■ **Work required**
Each line containing the word "agent" must be copied from the material below.

......

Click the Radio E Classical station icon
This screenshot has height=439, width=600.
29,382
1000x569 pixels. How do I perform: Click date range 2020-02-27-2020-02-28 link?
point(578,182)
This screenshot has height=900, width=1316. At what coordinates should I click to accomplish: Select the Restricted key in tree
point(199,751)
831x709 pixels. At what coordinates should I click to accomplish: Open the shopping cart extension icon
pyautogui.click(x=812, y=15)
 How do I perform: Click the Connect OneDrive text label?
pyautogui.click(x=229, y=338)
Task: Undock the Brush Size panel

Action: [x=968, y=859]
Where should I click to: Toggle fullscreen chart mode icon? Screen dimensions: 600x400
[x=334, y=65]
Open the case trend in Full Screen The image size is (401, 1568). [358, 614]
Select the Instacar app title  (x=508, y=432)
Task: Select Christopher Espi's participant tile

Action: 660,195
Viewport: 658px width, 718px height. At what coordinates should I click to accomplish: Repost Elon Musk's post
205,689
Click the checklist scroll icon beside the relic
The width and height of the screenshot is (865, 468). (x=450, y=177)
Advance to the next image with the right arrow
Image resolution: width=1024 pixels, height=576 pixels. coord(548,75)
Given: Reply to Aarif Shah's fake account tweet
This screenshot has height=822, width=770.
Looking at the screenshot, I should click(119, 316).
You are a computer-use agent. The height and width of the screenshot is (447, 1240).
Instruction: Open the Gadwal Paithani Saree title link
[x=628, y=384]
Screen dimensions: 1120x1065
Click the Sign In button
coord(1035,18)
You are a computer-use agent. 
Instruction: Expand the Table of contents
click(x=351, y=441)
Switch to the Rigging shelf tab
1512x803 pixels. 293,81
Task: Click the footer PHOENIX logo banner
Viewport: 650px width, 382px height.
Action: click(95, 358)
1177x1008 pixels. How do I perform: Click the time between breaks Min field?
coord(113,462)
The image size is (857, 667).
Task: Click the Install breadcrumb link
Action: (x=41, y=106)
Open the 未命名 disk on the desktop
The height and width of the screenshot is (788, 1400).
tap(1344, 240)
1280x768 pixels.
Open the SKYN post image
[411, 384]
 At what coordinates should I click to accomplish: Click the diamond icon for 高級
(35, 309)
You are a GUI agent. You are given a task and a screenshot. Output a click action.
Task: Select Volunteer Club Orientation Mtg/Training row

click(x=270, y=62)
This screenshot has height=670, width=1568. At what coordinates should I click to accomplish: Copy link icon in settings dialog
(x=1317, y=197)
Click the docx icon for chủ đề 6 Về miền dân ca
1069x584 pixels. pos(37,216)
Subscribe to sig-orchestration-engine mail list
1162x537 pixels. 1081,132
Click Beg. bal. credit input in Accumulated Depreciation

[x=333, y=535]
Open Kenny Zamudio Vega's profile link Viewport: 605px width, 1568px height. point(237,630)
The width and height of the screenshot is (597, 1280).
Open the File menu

......

■ **Answer to the problem**
You are a computer-use agent. The height and width of the screenshot is (447, 1240).
You are a computer-use agent. 
You are a GUI agent. You are given a task and a screenshot. Output a click action.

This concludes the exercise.